Why does sizeof("string") prints one more than the length of "string"?

Question

# include <stdio.h>
int main()
{
        int a = sizeof("string");
        printf("%d", a );
        return 0;
}

The above code prints 7 as the output while the length of string is only 6. Could someone please explain?

Answer 1

This is what is happening:

• The string literal "string" is an array of (const) char, including a null-terminator character, i.e. {'s', 't', 'r', 'i', 'n', 'g', '\0'}. In your example, said array has 7 elements.
• The operator sizeof when applied to an array yields its size in bytes.
• The size of an array is the sum of the size of each of its elements.
• The size of one char is 1.

So, you get the number of chars explicit in the literal, plus a null-terminator.

This behaviour is the same in both C and C++

Answer 2

All strings in c, even the ones you write like "string" are terminated with a null byte '\0'.

The expression "string" in c or c++ code is considered a string literal, that means a char array that looks like this: {'s','t','r','i','n','g','\0'}. In c and c++ all strings must be terminated by a null byte in memory, otherwise functions cannot identify their end.

This is, by the way, also why you must add 1 character when calculating lenght of character arrays in c code to account for the null byte.

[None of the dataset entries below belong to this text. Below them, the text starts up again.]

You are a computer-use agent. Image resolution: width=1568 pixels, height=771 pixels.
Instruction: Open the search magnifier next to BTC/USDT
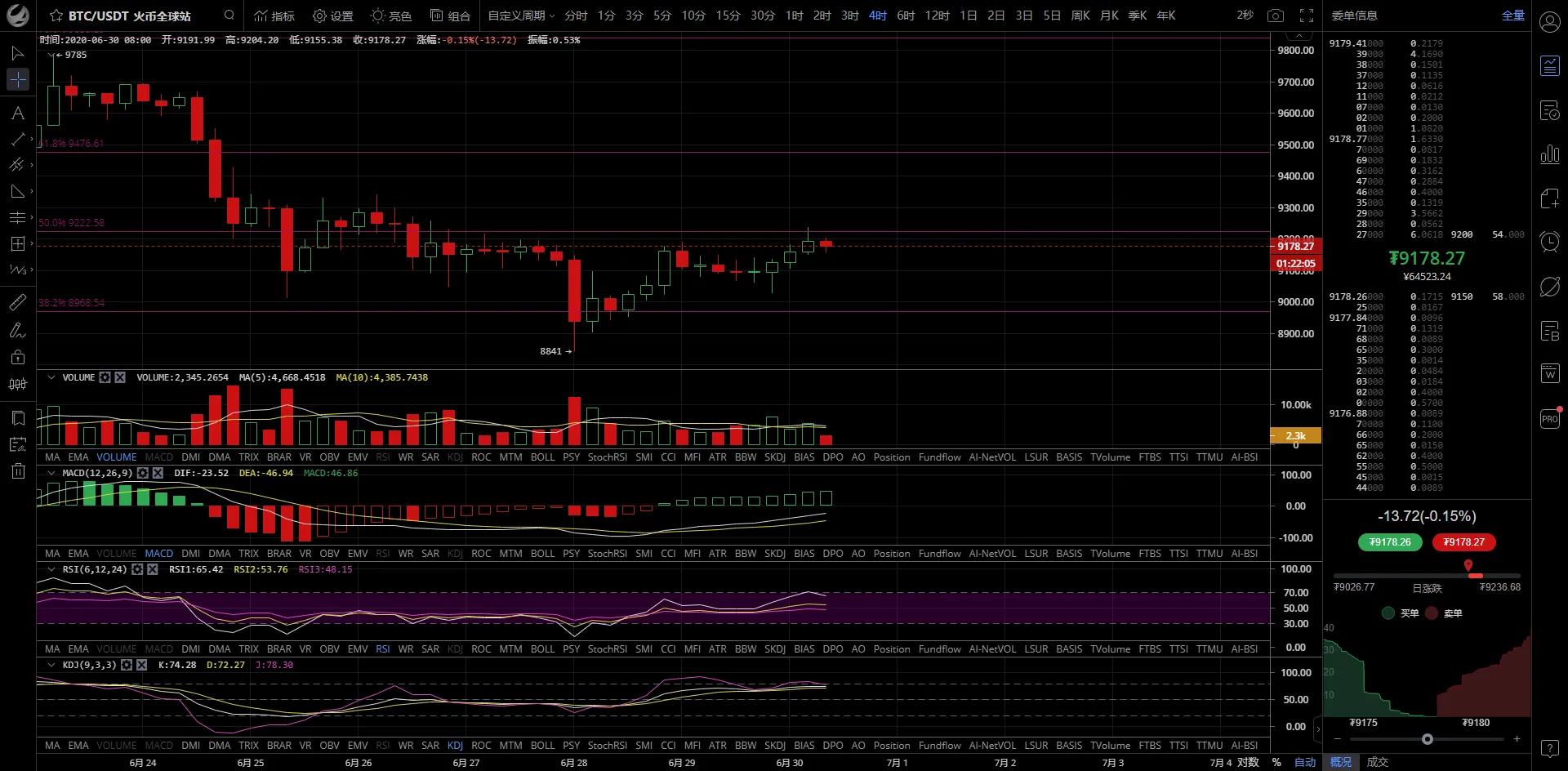click(229, 15)
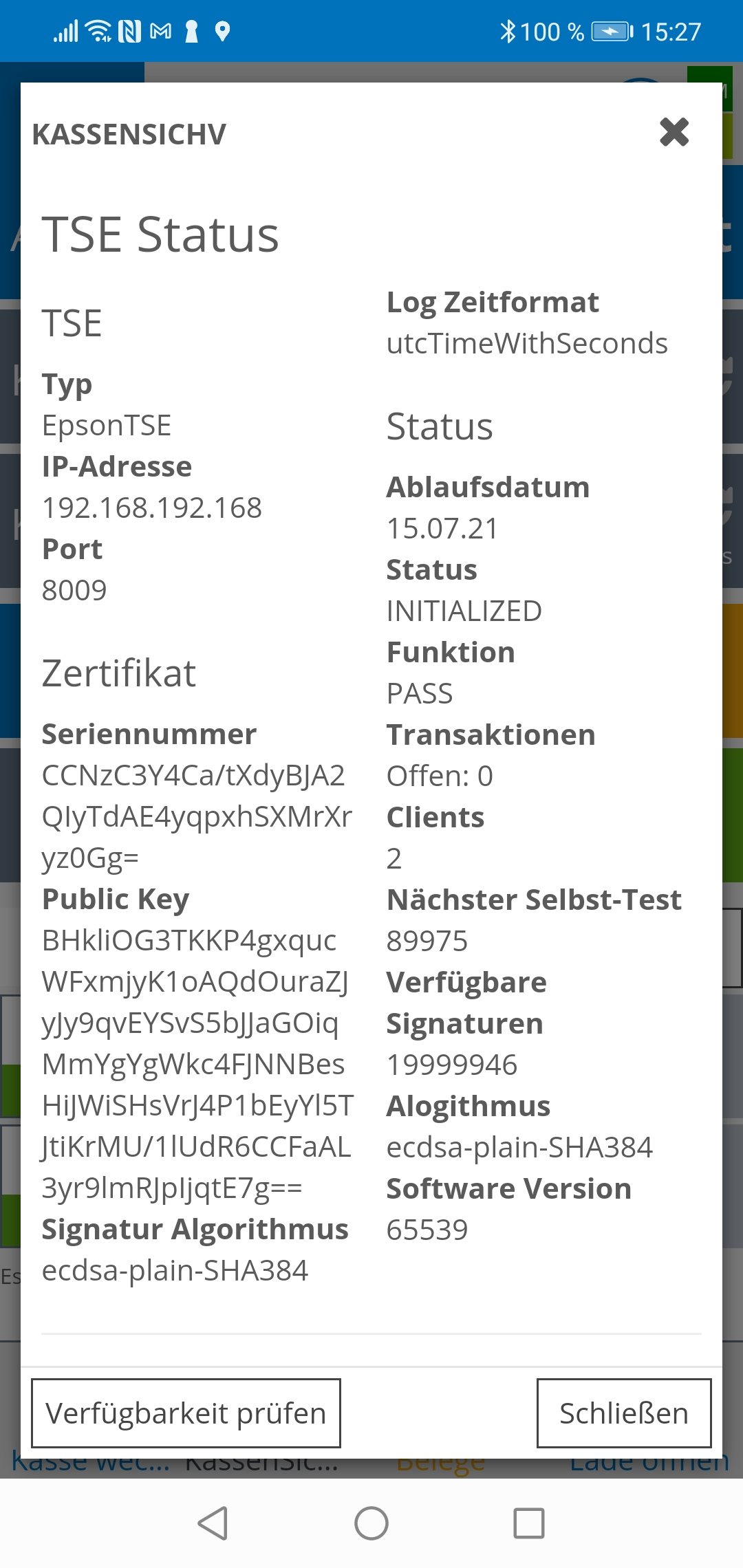
Task: Close the KASSENSICHV dialog with the X icon
Action: (674, 132)
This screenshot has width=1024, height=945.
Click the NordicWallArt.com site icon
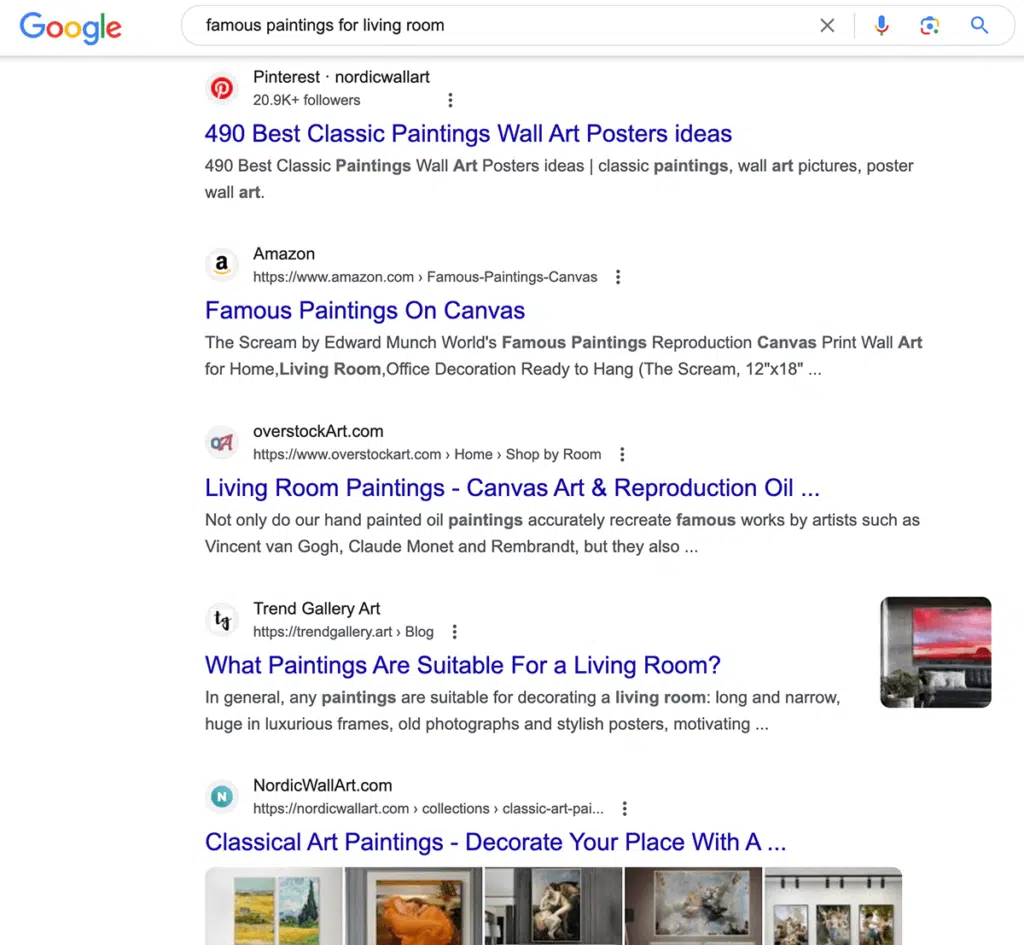pos(221,796)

So if you want to store "string" in a character array that you declare, you would have to do char array[7]; using 6 here would lead to undefined behaviour.

Answer 3

The length of the string is 6 and the null character is also added by default when we specify the string in "". So it prints 7.

Answer 4

Strings are null-terminated and stored as an array containing the characters and terminated with a null character ('\0', called NUL in ASCII). So you have:

s | t | r | i | n | g | \0 | 
                         ^-- 7th char

Answer 5

Because "string" is implicitly adding a '\0' character.